The government's plan to raise natural gas price by an average 75 per cent is facing stiff opposition from different consumer groups at the public hearing now in progress in the city.
In fact, all the state-owned gas distribution and transmission companies including Titas Gas have sought to hike gas prices by 75 per cent on an average for different consumer groups at retail level. Many allege that the gas sector is facing identical disaster like that of the country's banking sector.
In the 75 per cent average hike, the gas transmission company proposed to raise 206 per cent price for power plants as it proposed Tk 10 per cubic meter (CM) for power plants in place of existing price of Tk 3.16. For fertiliser factories, it proposed to hike the highest 372 per cent where it sought the price to be Tk 12.80 per CM against the existing rate of Tk 2.71 per CM.
The proposed increase in gas price will mainly affect large scale consumers like power plants, fertiliser factories, captive power plants, industries and CNG refuelling stations. Consumers groups say there is no justification to raise the price when Titas Gas has over Tk 20 billion surplus funds in its hand. It also lends the surplus money to different organisations.
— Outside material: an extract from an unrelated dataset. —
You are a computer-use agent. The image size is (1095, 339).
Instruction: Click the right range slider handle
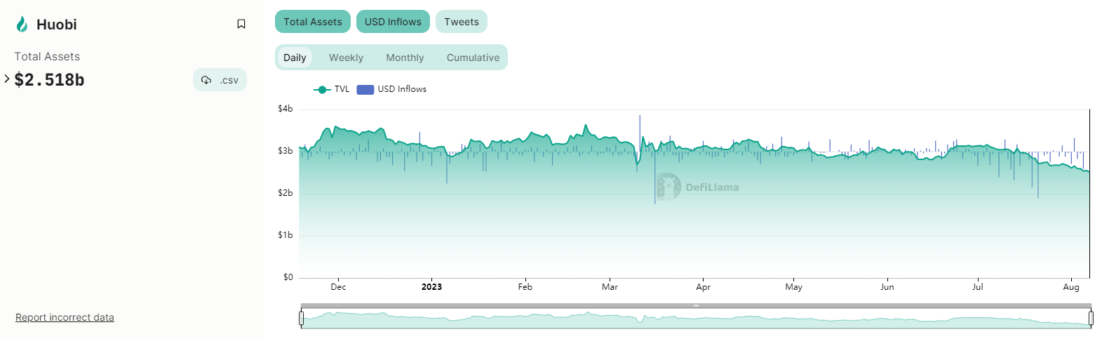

What is surprising is that the technical evaluation committee of Bangladesh Energy Regulatory Commission (BERC), after analysing the gas price hike proposal, disagreed with the gas companies' plea and recommended that the transmission charge could be raised at best by Tk 0.1027 per CM to offset its revenue deficit that may occur on account of the implementation of new projects.
The technical committee also says the gas companies lack transparency in the cost calculation and also project implementation. In many cases, the cost of projects was overvalued and they're being implemented without following the open tender method which ultimately influences the gas price at consumers' end.
The committee has put forward some suggestions to bring structural change in the mechanism of fixing the gas price. Installation of gas meter, fixing gas price based on actual consumption and incentives for regular payment of bills by consumers are among some of them.
The issue of fresh gas price hike has generated adverse reactions from many consuming sectors. Textile mill owners say if gas price is raised, textile sector will lose competitiveness in the international market as it will raise their production cost by 40 US cents per kilogramme (kg) of spinning thread.
A Power Development Board (PDB) official says any rise in gas price will substantially affect the cost of electricity generation and compel them to raise the power tariff. Leather sector is also airing identical views.
Defending the price hike proposal, the gas companies claim that they have undertaken a number of gas transmission projects to facilitate the supply of imported LNG (liquefied natural gas). Besides, the company had to borrow a huge amount of money from foreign sources to implement such projects. Such steps will push up their transmission cost.
The current production cost of a unit of gas is more than Tk 09. The cost is set to rise to around Tk 14 per unit after marketing of LNG begins. As a result, the industrial and business communities will definitely be hit hard. Cost of one cubic feet of gas will rise up to Tk 14.90 from the current price of Tk 7.76. Price of a cubic meter of CNG will be Tk 51.70 from the current Tk 32. Commercial consumers of the gas will have to pay Tk 35, instead of Tk 17.04.
According to the projection, this hike may hit the domestic gas users, too. Users of single-burners may have to pay Tk 1,000 each instead of Tk 750 and those with double-burners, Tk 1,050 instead of Tk 800. Gas-fired power plants will also be affected by the increased gas prices.
With the launching of LNG, supply of gas from internal sources to the national grid will gradually be reduced. Its price hike in the international market will seriously affect the country's economy.
The consumer groups, on the other hand, say proposed gas price hike will bring multiple negative impacts on the public life. It will invariably lead to a rise in transport cost, electricity tariff and price of other consumer goods as well.
The nation, however, awaits a prudent decision to be taken finally by a five-member commission of the BERC, headed by its chairman. Until then, nobody knows what is going to really happen.